Disclaimer: This information is provided for amusement purposes only and does not constitute legal advice. If you are considering taking any action in response to this post, please check with your lawyer and your psychiatrist first.
Posted by Melanie Phung on Friday, October 21, 2005 at 3:16 pm
We’ve got people naming their baby Google (good luck to ya, kid) and debates about whether last weekend’s shift in search engine results should be called an “update” or a “tweak” or mini-”Dance”. In the SEO community, people feel pretty passionate about the semantics and all flock to the forums to engage in debates on the subject.
Personally, it doesn’t make a difference to me. If I did my job right, my sites continue to do well. If the rankings fall due to a change by Google, then it really doesn’t matter to me whether it technically qualifies as update. It’s just time to figure out what I need to be doing better vis-a-vis the competitor. Same as any other day.
I did learn something interesting in this week’s cyberchatter. But, first, let’s back up. When a Google update is spotted, like a hurricane, it gets named… but only if it’s determined to be a bona fide update (and with a sustained wind speed of 64 knots). SEOs talk about updates the way the public talks about hurricanes. You know where Katrina hit, what the landscape looked like afterwards, and you can imagine the kind of work that needs to be done to clean up the mess. Mention the Florida Update to anyone in the SEO industry; everyone will know exactly what you’re talking about and what happened to their sites as a result.
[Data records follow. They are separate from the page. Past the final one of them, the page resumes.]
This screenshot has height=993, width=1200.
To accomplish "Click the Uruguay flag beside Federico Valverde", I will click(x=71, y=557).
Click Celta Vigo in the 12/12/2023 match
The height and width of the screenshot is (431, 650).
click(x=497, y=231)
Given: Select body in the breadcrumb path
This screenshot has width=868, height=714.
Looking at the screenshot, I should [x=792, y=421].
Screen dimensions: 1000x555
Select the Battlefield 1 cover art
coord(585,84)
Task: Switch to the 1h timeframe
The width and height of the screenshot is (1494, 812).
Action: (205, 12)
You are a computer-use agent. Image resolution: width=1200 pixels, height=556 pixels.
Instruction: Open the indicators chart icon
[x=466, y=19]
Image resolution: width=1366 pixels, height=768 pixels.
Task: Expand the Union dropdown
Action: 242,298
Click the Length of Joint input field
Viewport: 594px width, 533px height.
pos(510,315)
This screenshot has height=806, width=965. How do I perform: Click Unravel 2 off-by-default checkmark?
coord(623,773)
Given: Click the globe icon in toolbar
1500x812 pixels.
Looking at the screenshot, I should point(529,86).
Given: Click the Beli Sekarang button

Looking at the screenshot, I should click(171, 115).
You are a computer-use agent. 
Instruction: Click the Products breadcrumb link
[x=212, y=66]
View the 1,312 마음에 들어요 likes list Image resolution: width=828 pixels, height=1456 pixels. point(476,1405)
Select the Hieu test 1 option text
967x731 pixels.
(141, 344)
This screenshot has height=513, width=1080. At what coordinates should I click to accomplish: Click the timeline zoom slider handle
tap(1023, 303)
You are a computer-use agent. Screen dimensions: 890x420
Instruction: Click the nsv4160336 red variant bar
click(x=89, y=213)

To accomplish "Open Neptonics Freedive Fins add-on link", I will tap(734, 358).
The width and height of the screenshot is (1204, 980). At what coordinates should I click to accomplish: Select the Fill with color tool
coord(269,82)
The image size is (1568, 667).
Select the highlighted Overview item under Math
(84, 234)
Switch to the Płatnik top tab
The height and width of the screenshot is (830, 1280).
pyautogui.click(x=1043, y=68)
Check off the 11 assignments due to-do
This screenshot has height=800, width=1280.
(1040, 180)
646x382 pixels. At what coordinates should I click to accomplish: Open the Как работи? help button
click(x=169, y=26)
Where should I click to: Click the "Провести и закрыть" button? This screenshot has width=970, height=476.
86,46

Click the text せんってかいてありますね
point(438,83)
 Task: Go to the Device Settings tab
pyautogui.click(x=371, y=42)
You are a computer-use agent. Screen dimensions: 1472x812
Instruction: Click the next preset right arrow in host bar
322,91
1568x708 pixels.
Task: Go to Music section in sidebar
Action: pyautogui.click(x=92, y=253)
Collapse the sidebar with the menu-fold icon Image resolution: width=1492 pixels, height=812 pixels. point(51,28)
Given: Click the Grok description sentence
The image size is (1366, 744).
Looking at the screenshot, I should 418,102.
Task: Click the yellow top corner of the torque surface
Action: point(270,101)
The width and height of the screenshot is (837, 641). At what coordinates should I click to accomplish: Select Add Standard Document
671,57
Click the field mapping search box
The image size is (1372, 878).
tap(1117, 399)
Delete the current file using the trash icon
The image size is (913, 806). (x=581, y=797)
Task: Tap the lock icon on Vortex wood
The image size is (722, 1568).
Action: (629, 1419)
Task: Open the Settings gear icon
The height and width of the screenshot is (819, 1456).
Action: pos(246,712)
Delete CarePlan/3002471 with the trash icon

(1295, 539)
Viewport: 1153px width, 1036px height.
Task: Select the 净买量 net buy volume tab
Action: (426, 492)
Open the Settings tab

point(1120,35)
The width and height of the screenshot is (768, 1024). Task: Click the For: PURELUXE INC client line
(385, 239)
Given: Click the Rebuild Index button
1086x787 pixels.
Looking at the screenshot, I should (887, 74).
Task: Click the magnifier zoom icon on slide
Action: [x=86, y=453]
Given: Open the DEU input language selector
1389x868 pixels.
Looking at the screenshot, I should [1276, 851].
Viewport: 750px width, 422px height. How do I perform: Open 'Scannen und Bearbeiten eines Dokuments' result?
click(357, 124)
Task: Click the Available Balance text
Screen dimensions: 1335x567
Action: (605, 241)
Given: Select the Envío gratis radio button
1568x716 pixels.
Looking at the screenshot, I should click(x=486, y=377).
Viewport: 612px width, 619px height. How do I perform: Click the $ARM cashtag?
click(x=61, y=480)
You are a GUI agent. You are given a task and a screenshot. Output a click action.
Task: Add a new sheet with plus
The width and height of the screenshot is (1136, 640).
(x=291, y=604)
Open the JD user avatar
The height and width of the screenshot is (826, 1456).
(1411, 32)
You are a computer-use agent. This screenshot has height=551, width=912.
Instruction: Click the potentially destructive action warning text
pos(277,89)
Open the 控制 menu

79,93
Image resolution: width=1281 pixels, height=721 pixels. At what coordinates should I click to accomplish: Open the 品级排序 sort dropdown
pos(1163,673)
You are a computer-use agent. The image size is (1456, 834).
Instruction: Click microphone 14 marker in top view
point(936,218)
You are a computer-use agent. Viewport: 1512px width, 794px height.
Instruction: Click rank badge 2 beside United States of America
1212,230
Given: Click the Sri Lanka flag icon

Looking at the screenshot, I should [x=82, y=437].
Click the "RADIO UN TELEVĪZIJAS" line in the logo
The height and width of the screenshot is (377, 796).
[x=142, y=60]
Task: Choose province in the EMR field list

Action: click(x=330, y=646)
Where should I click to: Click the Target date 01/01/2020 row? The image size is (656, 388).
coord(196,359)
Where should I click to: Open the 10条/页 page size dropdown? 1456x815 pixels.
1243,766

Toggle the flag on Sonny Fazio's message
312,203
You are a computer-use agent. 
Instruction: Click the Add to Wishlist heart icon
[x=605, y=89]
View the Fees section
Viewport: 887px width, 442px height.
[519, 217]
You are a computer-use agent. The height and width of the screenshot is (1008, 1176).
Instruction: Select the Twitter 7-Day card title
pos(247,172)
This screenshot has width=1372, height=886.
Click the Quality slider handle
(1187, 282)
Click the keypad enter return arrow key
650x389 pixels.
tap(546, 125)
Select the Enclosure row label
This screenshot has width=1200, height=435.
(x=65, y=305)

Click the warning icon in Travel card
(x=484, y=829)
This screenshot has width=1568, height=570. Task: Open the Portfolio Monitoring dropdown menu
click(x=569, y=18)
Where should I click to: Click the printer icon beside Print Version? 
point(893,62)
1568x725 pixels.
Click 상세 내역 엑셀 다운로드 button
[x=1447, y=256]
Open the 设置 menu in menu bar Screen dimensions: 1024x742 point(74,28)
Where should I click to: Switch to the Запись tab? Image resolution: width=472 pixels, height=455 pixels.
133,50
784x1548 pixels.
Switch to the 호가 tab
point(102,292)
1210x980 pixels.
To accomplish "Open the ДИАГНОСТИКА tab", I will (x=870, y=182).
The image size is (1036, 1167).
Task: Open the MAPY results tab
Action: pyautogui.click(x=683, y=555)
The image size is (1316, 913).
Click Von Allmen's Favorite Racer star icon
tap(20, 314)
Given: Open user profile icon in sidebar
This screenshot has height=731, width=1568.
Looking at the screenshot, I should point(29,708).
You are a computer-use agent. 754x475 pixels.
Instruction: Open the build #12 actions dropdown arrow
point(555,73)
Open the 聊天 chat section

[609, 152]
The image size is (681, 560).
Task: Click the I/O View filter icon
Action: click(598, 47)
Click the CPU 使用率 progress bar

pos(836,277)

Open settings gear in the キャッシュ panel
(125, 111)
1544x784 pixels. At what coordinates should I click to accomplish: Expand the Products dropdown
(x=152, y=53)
So back to the trivia: Contrary to what you might think, it’s not Google that gives the updates their names. That falls to a guy who runs WebmasterWorld.
I don’t know why he gets to do this. And I don’t know why he called last weekend’s update Jagger (although there seems to be at least one theory). But he did, so that’s what we all call it now.
Posted by Melanie Phung on Thursday, October 20, 2005 at 1:59 pm
New patents can give us a clue to what a search engine may be up to (although sometimes they’re just red herring). Yes, I did actually read the entire patent application filed by Google for information retrieval based on historical data, which was released in the spring, but I think I’m going to skip these six:
http://www.cre8asiteforums.com/viewtopic.php?t=28815
Posted by Melanie Phung on Thursday, October 20, 2005 at 10:53 am
Big to-do in Blogland this week. Some are saying Google has allowed the criminals to take over the asylum. Seems someone was crafty enough to find a way to automate the creation of thousands of blogs on Blogspot aka Blogger (a free blog creation and hosting site owned by Google). Those blogs then steal content from elsewhere on the web to lure users to the site and then bombard them with Google AdSense ads.
Since the blogs have no real content and are designed just to make money via commission on the ads, they’re called spam blogs (= splogs). The result? Lotsa (more) crap on the Internet.
Not familiar with splogs? I dare you to click the “next” button on the upper right of this page to get sent to a different blog. Odds are that if you do this a couple of times, you’ll find some pretty obvious examples. Unless Google has cleaned up the mess already.
Recourse
Matt Cutts - a V.V.I.P. over at Google - gives this tip on spotting and reporting splogs:
You see a low-quality site that is running AdSense. If you run across a site that you consider spammy and it has AdSense on it, click on the “Ads by Goooooogle” link and click “Send Google your thoughts on the ads you just saw”. Enter the words spamreport and jagger1 in the comments field.
Updated Oct. 21
Seems like a lot of the spam has been cleared out so it’s not as easy to find. I’m linking to an example so you can see what blog spam might look like.